(Data records Opens)

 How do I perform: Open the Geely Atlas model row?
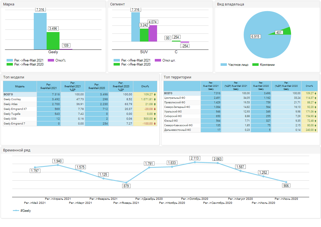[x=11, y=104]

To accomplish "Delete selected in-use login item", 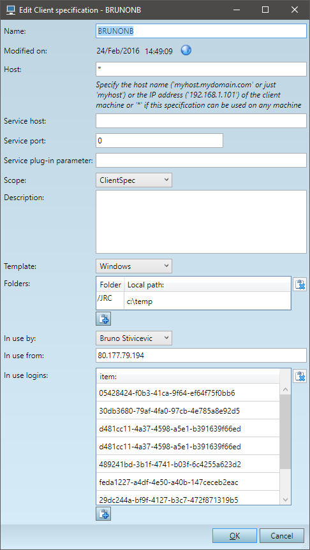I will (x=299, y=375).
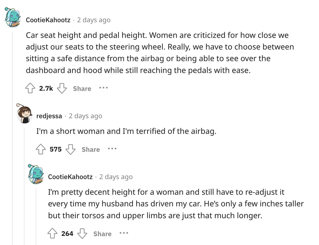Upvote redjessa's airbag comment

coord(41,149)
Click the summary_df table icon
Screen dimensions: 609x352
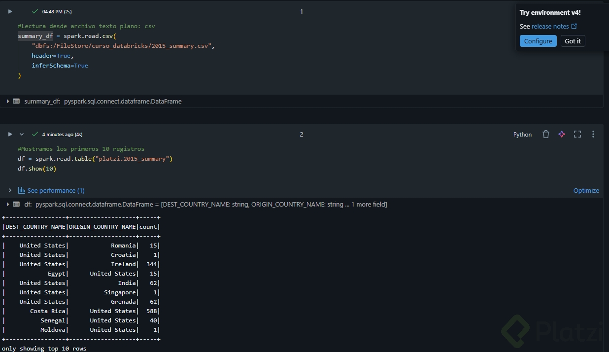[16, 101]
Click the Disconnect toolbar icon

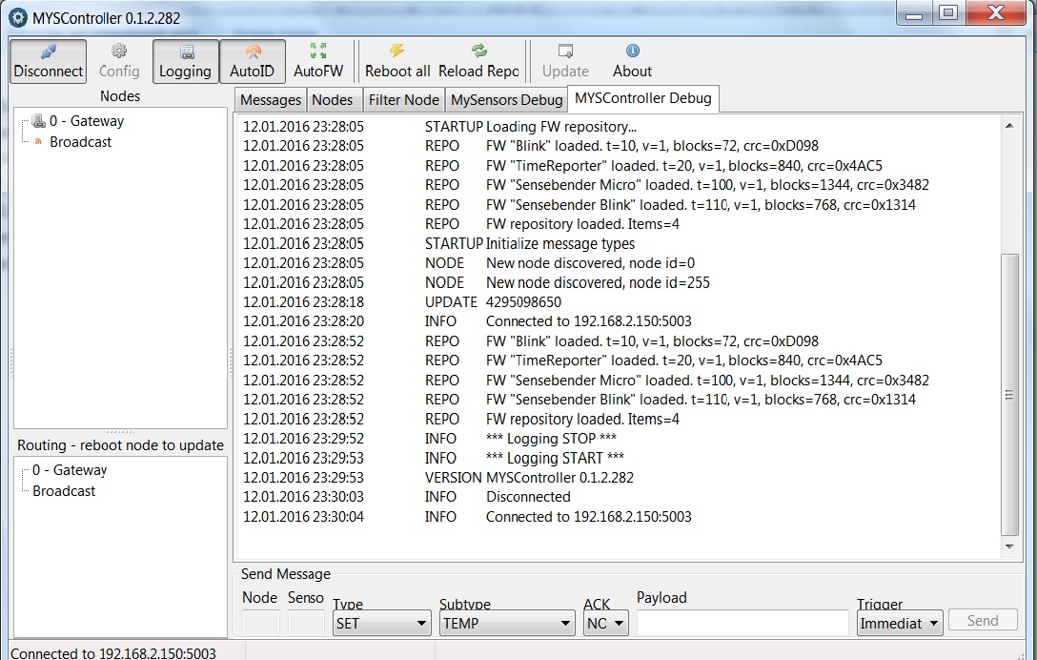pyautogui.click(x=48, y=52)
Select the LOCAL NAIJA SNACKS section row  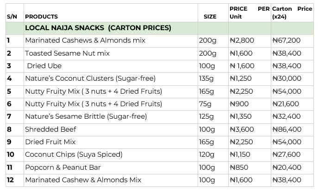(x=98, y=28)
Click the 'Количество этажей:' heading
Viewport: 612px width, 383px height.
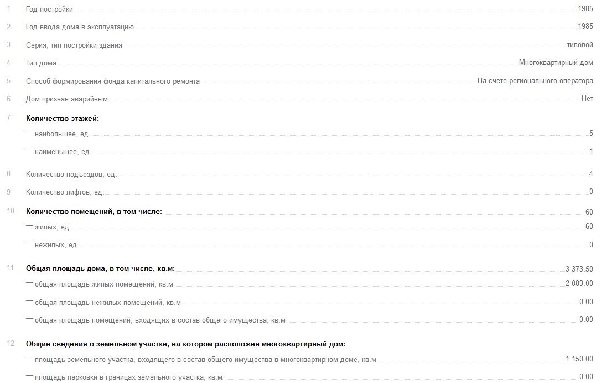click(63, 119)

(Data records Closes)
(Data records Opens)

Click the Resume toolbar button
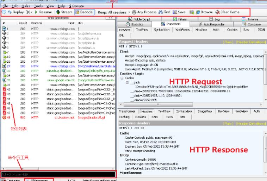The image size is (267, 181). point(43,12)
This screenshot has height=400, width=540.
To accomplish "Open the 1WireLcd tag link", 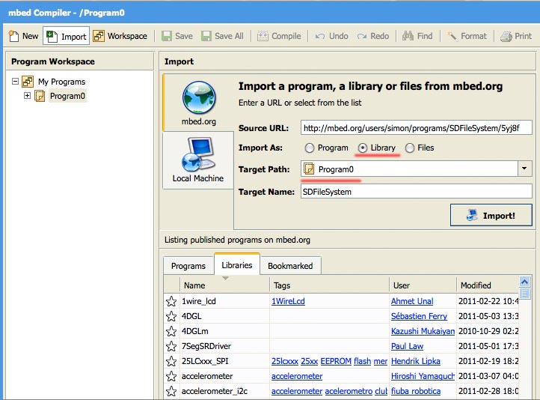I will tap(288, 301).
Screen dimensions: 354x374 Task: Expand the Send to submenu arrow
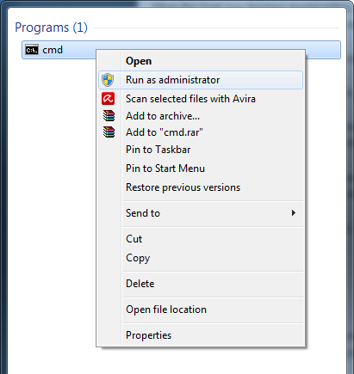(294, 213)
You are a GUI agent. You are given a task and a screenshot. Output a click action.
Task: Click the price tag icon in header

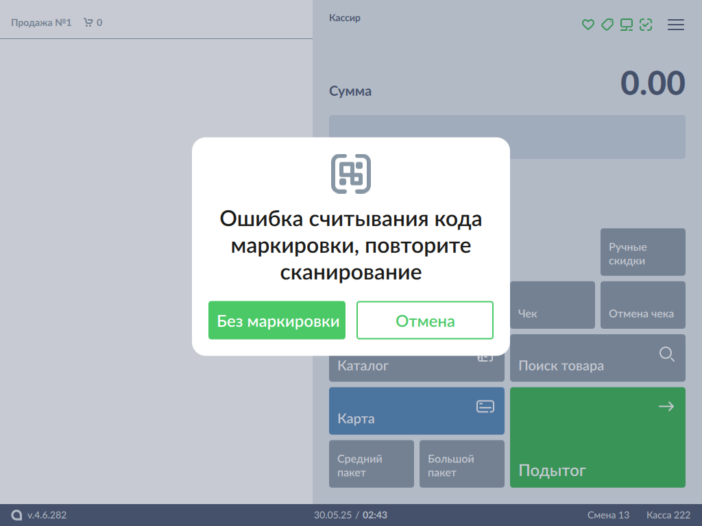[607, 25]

(Data records Closes)

Work required - Sift through the entries and copy every line with "screenshot".

Answer section -
This screenshot has height=400, width=540.
You are a GUI agent. You are given a task and a screenshot. Output a click action.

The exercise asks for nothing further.